Actually, as I think about that, I THINK that C2 calculates Monthly Return % using the Raw P/L divided by Suggested Minimum Capital, NOT the current account balance.
So, in this instance, the November +15.8% gain on $60K (Suggested Minimum Capital) IS making up all of September’s losses of -15.6% on $60K (Suggested Minimum Capital).
If not, how does C2 calculate it, so everyone (including me) will know how it IS done rather than just how it’s NOT done?
As C2 calculates “Suggested Minimum Capital” on its own, I assumed it used this value to calculate % monthly returns, since everyone’s actual account balance will vary. It seems like you’d need one constant (like Suggested Minimum Capital) to uniformly calculate %'s against.
It doesn’t impact my trading strategies, but since you seem to know definitively how it’s done, please share.
Well, hard to argue with that infallible observation and prediction.
That was sort of my point when I said “Tempting to turn everything off and take the 16% for November…” the rest of the month is a big unknown (as it always is), tempting to take the +16% and take the rest of the month off…
I need to think of a way to teach our models that traders fear crossing psychological support/resistance prices like the plague. I watch almost every tick of price movement of S&P futures throughout the day, and the level of fear and capitulation observed at committing to breaking through 4400 right now (and in early October) is almost comical. Like a kid who crosses a line at the playground they’re not supposed to, and then darts back to safety before anyone notices.
The problem is our strats don’t care about the psychology of 4400. They see everything else line up in a solid run up to 4400 and say “cool, next stop, 4408-4420”. Except they don’t know about the fear of traders being on the wrong side of the market being rejected at 4400 (because, you know, it’s a nice round number), and everyone running back to the safety of <4400 as soon as the price crosses over…
Suggestions? Something as simple as “don’t go long if the price is xx9x and don’t go short if the price is xx0x” seems rudimentary, but who knows, it could be that simple…
We’re currently long on the run up this morning with our first profit target @ 4408, the market touches 4407.75 and it’s like it realized “oh crap, I’m over 4400! Retreat!”

## Given data

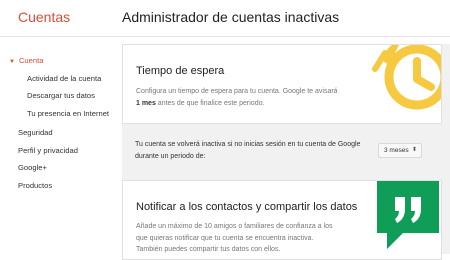  Describe the element at coordinates (12, 62) in the screenshot. I see `caret-down-icon: ▼` at that location.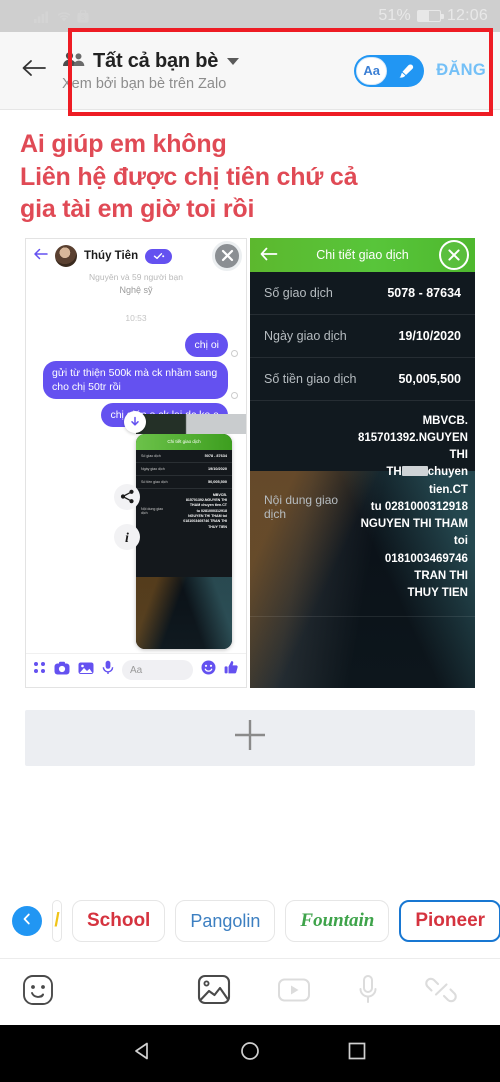 The image size is (500, 1082). What do you see at coordinates (136, 344) in the screenshot?
I see `message-row: chị oi` at bounding box center [136, 344]. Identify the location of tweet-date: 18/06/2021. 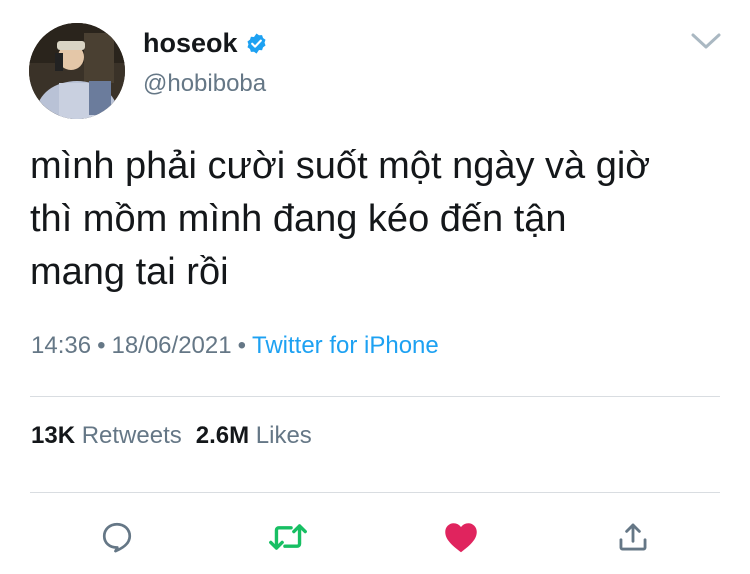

## What you are asked to do
Can you continue the forum post about S&P futures pulling back at the 4400 level, starting right after its last sentence?

## Your response
So, these initial results merit more testing. For one of our long-only strats, I added simple logic that says “Don’t go long if current “hundreds” price is >88 (i.e. 4289-4299, 4389-4399…)”. The screenshots below are the “as-is” strat backtest for 2023 (trading 1 ES contract) followed by the test with the above new logic:
Yup, you guessed it, Jerome Powell just started speaking…
I need an automated “Fed-speak” signal that says “dump any existing long positions right before ANY Fed president speaks anywhere publicly, and (maybe) buy them back 10-15 minutes later…”
On the plus side, today is the last scheduled market manipulation, err, I mean Fed speech, for the rest of the year. That doesn’t mean one of them won’t say something within microphone range, but the only two remaining Fed calendar events left for 2023 is the FOMC Minutes release on 11/21 and the press conference on 12/13 following their two-day meeting in December…
A sideways day can be murder for us. The market ends flat while we notch four straight losing trades.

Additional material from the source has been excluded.